SPEAKER_01On on that note, um this might be a funny sort of anecdote to end with. Um I once heard a um a rabbi, uh he was sort of a New York rabbi, and he was talking about the person of Jesus in conversation with um with a Christian priest, and they were just sort of having this dialogue. And the rabbi said this thing that I thought was so fascinating. He was saying, Jesus, Jesus was a Jew, and if you want to understand Jesus, read all of his his um speaking lines in the Bible, all of his dialogue with the voice of a New York Jew, and you will see a very, very funny man. That made so much sense, and and I I encourage everybody to try and do that, um, that talking about culture and all of these things, you you realize that like some cultures have very, very dry humor, and if you can um if you can read that in Jesus, you actually do see a really, really funny guy, and um he's just sort of this funny Jewish guy 2,000 years ago who can be a little bit like grumpy at times, he can be um uh all sorts of things, and we have to understand that our culture and what like the ways that we express emotion in Australia, the way that we express um humor in Australia, the way we express like you know crankiness in Australia, are just totally different to what a um you know Middle Eastern Jew 2,000 years ago would have done. And so I'm not gonna I'm not gonna do a voice or anything, but I'd encourage everybody to to do that for themselves in their in their private time.
SPEAKER_00Yeah, look, that is actually a really good thing for us to consider, isn't it? We we often read Jesus beyond the time and place that he was in. Yep. Yeah. Yeah, that is really that that is a lovely idea. It's it's a fascinating uh for me, it is a fascinating conversation. The study for this Sunday sermon was was challenging but enjoyable in that it opens up a really powerful question of how do we understand God and how do we look at God in our way. Yeah. So any more that you would like to add, Nick?
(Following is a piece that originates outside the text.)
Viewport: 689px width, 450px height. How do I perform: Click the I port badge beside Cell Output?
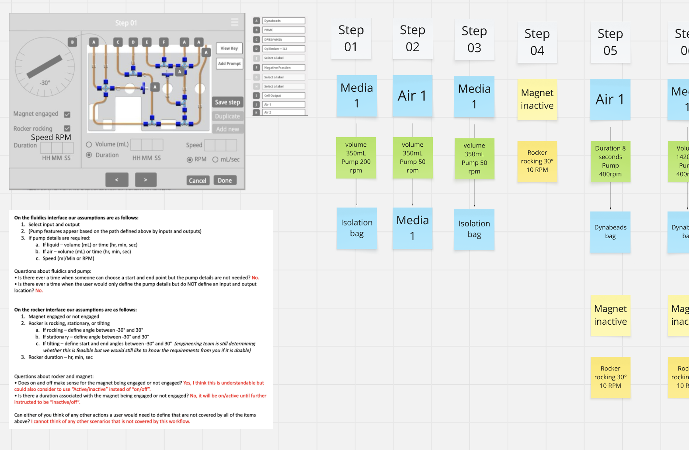click(257, 95)
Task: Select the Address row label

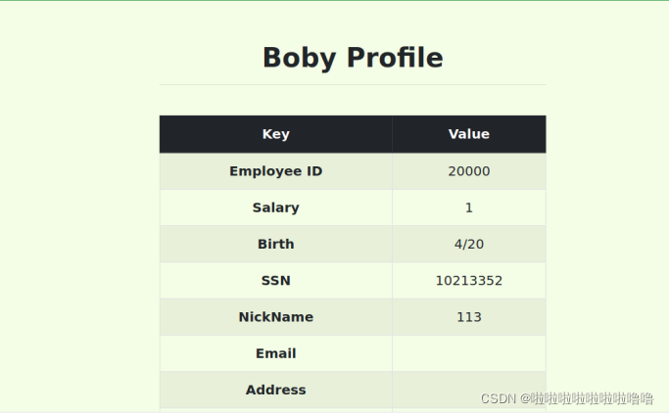Action: (x=275, y=390)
I think that's it from me.
SPEAKER_01I got all of my points across in the kids' talk on Sunday.
SPEAKER_00Yeah, yeah. And thank you for using a 15-year-old photo of me. I uh I appreciate it deeply.
SPEAKER_01Yep, yep, yep. Yeah, yeah. That's even a photo of Richard, yeah. Yeah, yeah, yeah.
SPEAKER_00Um so now over the coming weeks, I've got a couple of Sundays off, but you're preaching the 19th, I believe. Yeah.
SPEAKER_01And that's the evening. I'll be preaching on uh free will. That's another curly one. Yeah.
SPEAKER_00Oh, well, this week's one is the problem of evil.
SPEAKER_01Yeah, okay, that's the curliest. Yeah, yeah.
SPEAKER_00So this week I'm not here as well. We've got Phil Rogers at 8 and 6 and Sue Scott at 10. Lovely. Looking at the problem of evil, and then the week after, yourself and Lee playing with free will. Um, uh yes. I I did not intentionally organise myself to be on holiday with the um big questions, yeah, but enjoying the fact that I am. Um other things to note, we've got coffee and cars coming up on the 25th or 26th of July, whatever that last Sunday of July is, and we're gonna have pizzas and a few cars. Um got the holiday kids club this Wednesday, which is probably about the same day that this podcast will come out. Um, I think those are the key bits that we need to keep in mind. That's it. Um, thank you so much for joining us, Nick. Thank you, Richard. Great conversation. And thanks everyone for listening in. We'll talk to you another one. Bye.
SPEAKER_01Have a great week, guys. Bye.